The Role of Social Media Advocacy in Chennai Floods

Social Media Advocacy

It was heart-breaking as the Chennai floods devastated homes and tore the city. Horace Mann said, “To pity distress is but human; to relieve it is God-like,” and a testimony to that was the great crowds that rose above being human and rallied to help. Food, clothing, support and love came pouring in from the ends of the earth and we salute all the helpers.

Social Media Advocacy played a pivotal role in turning around the damnation caused by the Chennai floods. This blog is a tribute to all those who harnessed the power of Social Media Advocacy and used it to ride out the storm.

The Power of Hashtags

Hashtags were the greatest tools in the campaign. The social networking community scanned for posts with the hashtags #chennairainshelp, #chennaivolunteer, #chennairains and #chennairescue.

People opened up their homes to those who were left homeless, and the call for refuge went out replete with specific hashtags.

Celebrities did their part in the relief efforts and christened their campaigns with hashtags of their own.

The #AreaUpdates hashtag was a great help in posting the status of areas that were reported to be inundated.

TLMTI (The Leprosy Mission Trust India) ran a social media campaign to raise funds to help people affected by leprosy because of the floods. The hashtag used was #TogetherForTamilNadu.

Giants pitch in

Social media giants such as Facebook did their share in lending a helping hand. Facebook activated its ‘Safety Check’ feature in Chennai. This allowed people in the city to mark themselves as ‘safe’ from the floods by clicking the option, ‘Yes, let my friends know’, which would notify their FB friends that they were safe.

Google pitched in too with its crisis response page. A link to the ‘Resources for the Chennai floods’ was posted on its homepage. This was a database which had information about relief camps and was a hotspot for information about the situation in the city.

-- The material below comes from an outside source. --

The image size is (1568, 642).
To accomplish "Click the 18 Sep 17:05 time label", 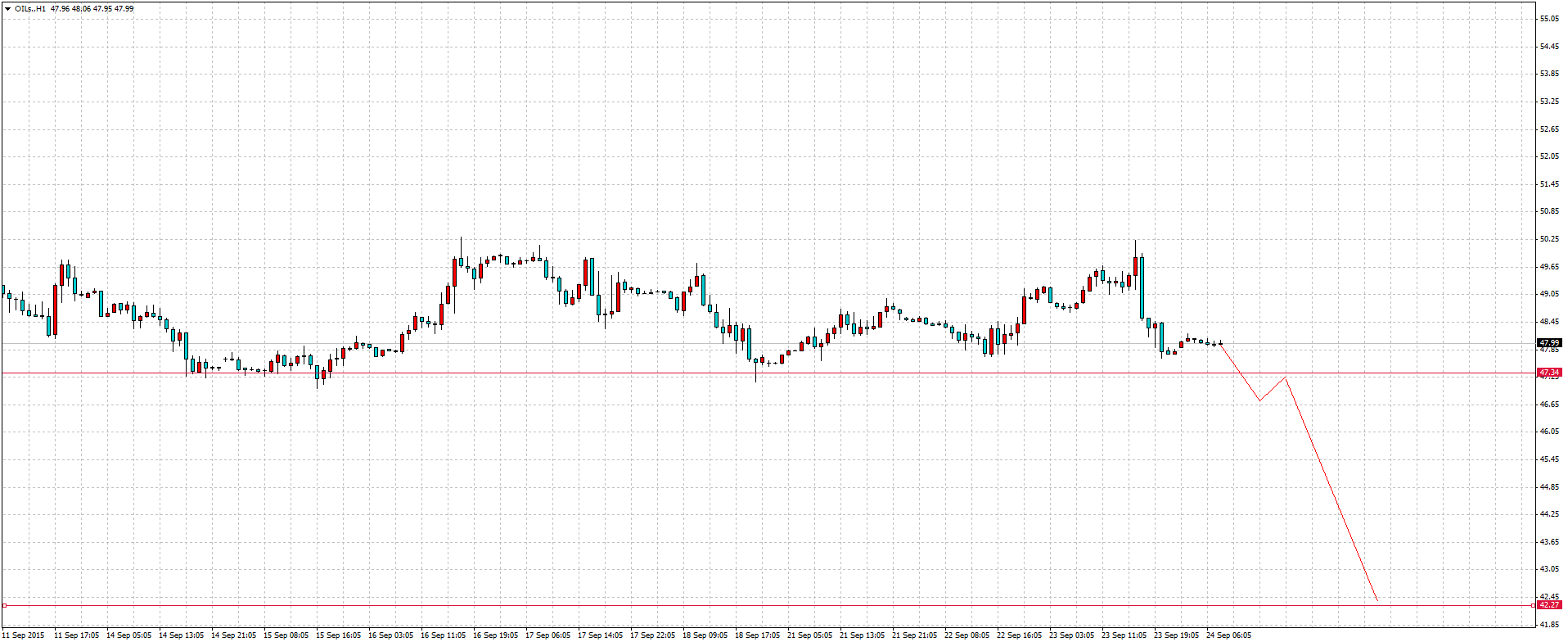I will 757,635.
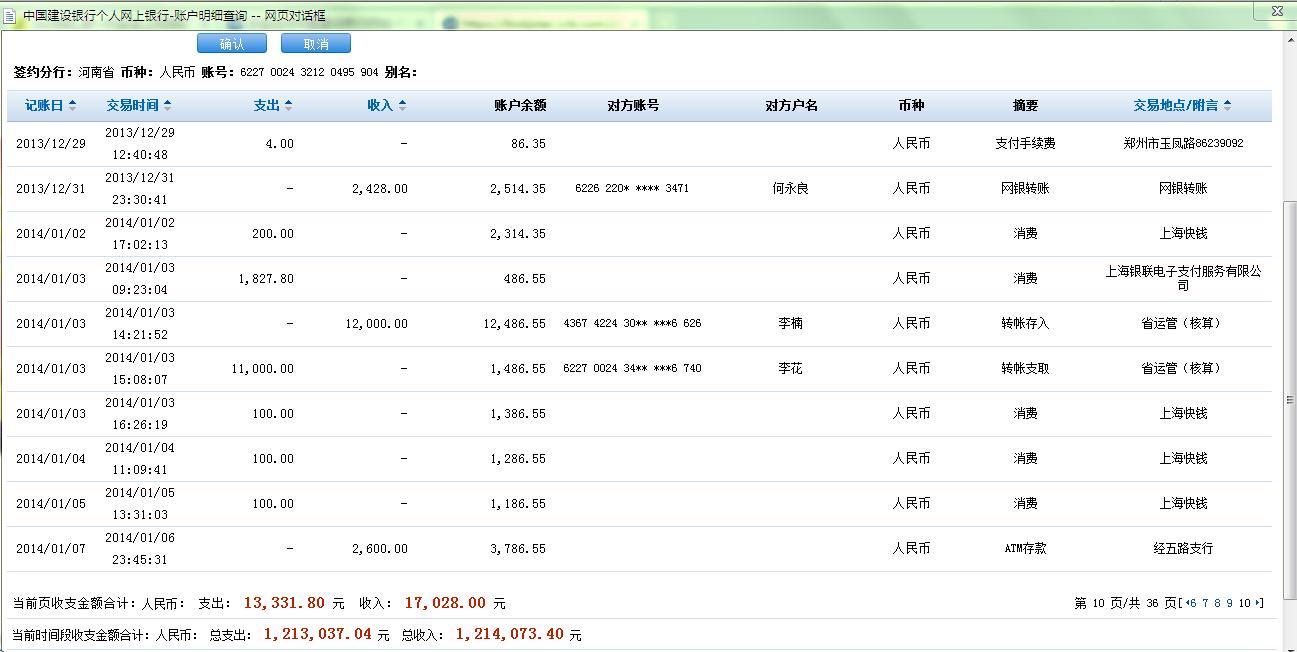Click the scrollbar up arrow
This screenshot has height=652, width=1297.
click(1288, 38)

Twitter did its part too by posting relevant information and giving its users an open communication with the team of Twitter India by means of the hashtag @TwitterIndia.


A Google spreadsheet listing offers for aid, appeals for rescue, helpline numbers, accommodation and volunteer details were put together by volunteers at This spreadsheet was shared widely through various social media channels and on the websites of media giants such as ‘The Hindu’.

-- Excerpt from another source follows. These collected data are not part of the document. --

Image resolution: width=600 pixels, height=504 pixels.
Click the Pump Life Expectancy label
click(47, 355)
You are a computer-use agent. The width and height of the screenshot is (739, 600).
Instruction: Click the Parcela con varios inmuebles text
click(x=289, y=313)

Facebook groups such as Tamilnadu Flood – Support and TN Floods – Rehabilitation Phase were set up and proved to be a boon in sharing helpful information.

Companies rally around

Various companies took to social media to spread the news about their campaigns.

Zomato ran its ‘Meal for Flood relief’ delivery service for those stranded in the floods and spread the word through Twitter.

Paytm had its #staycharged campaign with people rallying around to recharge phones of people in Chennai. This was in addition to the company’s initiative to recharge any mobile number in Chennai for a free talktime of Rs 30.

There were many other corporates that used the power of social media to get relief campaigns up and running, but individuals played no small role either.


A crowdsourced effort brought together by Arun Ganesh, was set up to map inundated roads. Through this initiative, people were alerted about water logged areas and flood relief camps in the city.

Chennai Rains is an independent weather blogging community which was instrumental in keeping people regularly updated about the weather situation.

A new NSF-funded project – Social and Physical Sensing Enabled Decision Support for Disaster Management and Response, was put together by Professor Sheth and his team at the Ohio Center of Excellence in Knowledge-enabled Computing. The technology was used to analyse crowdfunding and social media to benefit those who had their relatives and friends in Chennai by giving them area-specific information about conditions in the city.

Social media is a saviour in times of distress. During the Chennai floods, people have seen its power firsthand. Volunteer Harshitha Ravi aptly puts into words, “I feel like social media has been our saviour through all this. Even before heading out and helping, I had to check social media to ensure I was going to the right places, which required most help. Work online mainly includes circulating the right information and connecting demand with supply.”